### Task brief
Could the lines from the line bearing "The image size is (1024, 616)." to the end of the records below be copied exactly, with the pictures left out and no other lines added?
Data for processing Block Start
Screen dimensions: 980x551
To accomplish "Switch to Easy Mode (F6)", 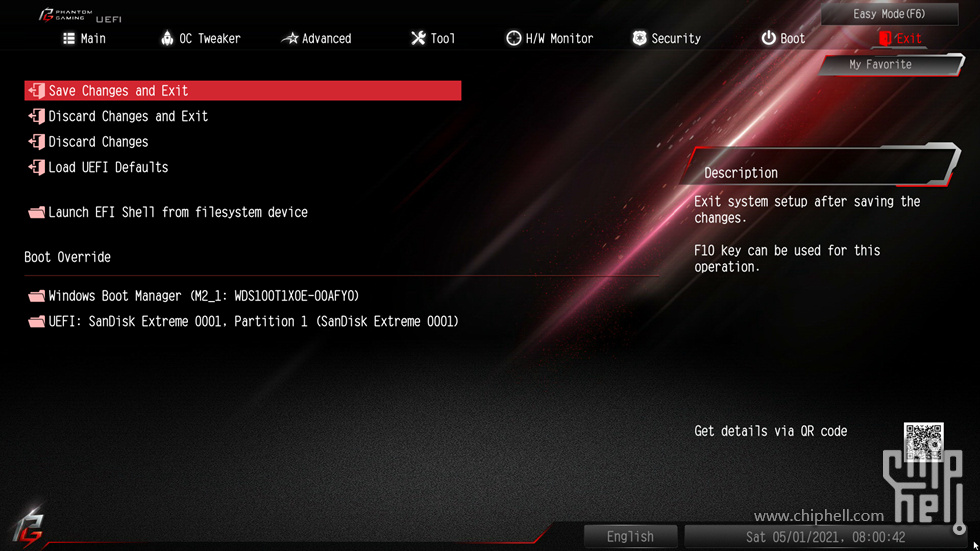I will coord(889,14).
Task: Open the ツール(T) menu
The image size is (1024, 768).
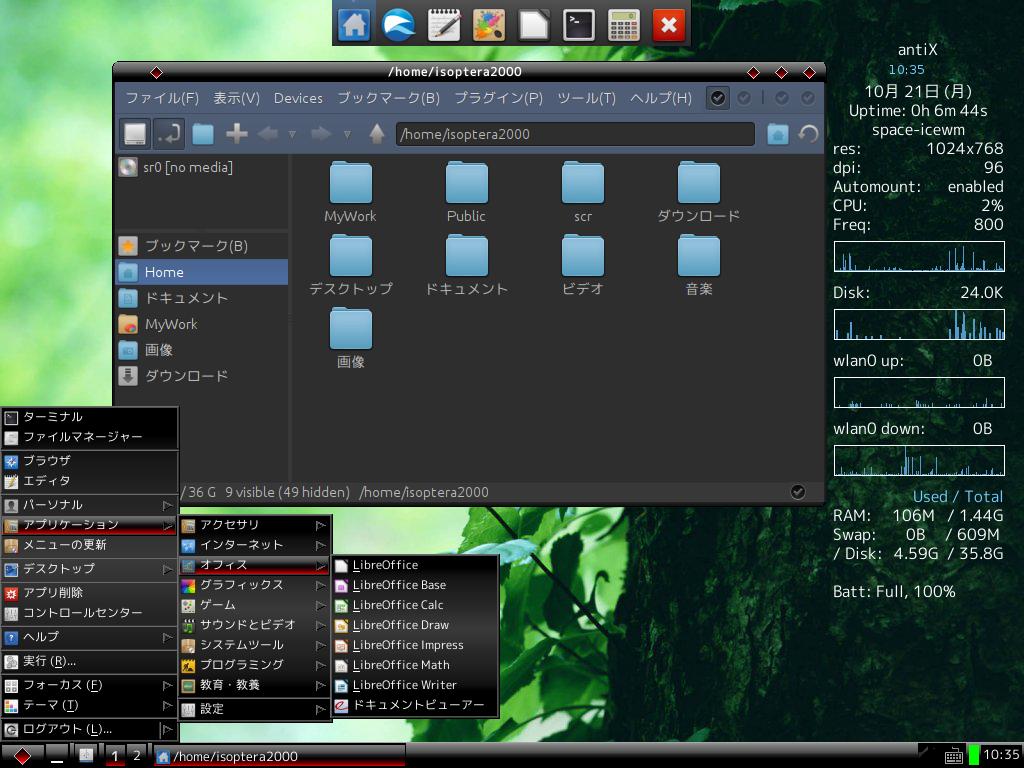Action: (586, 98)
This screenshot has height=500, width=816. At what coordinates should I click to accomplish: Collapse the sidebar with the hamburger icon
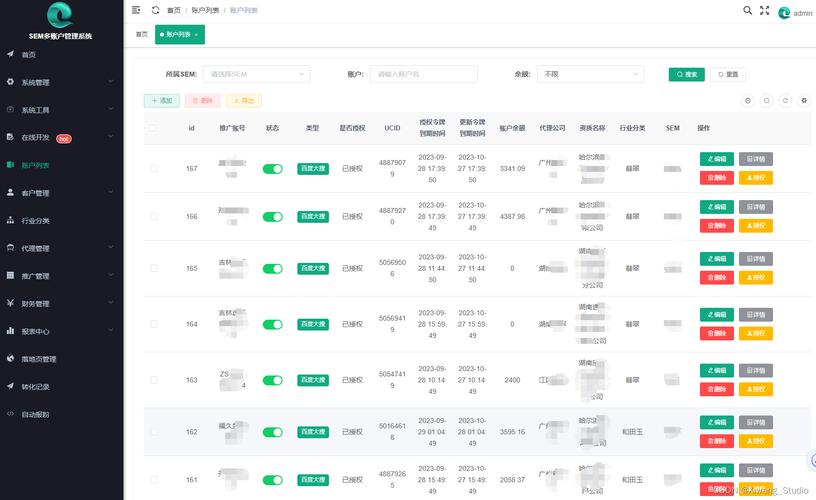(136, 10)
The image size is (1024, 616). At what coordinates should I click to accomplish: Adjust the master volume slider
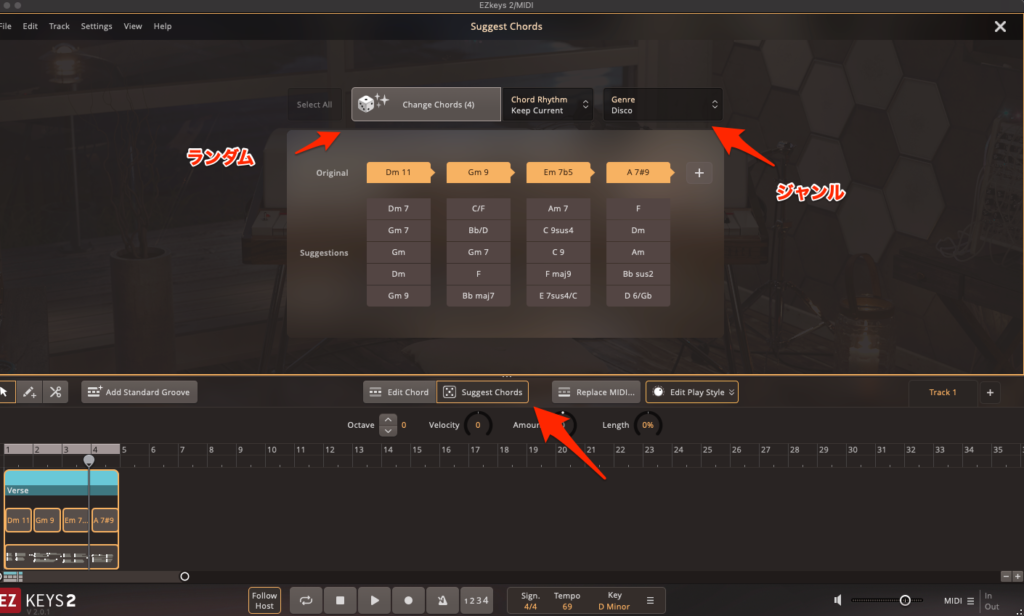[904, 600]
Data for processing Block End
### Solution to the exercise
The image size is (1024, 616). At what coordinates should I click to accomplish: Adjust the master volume slider
[904, 600]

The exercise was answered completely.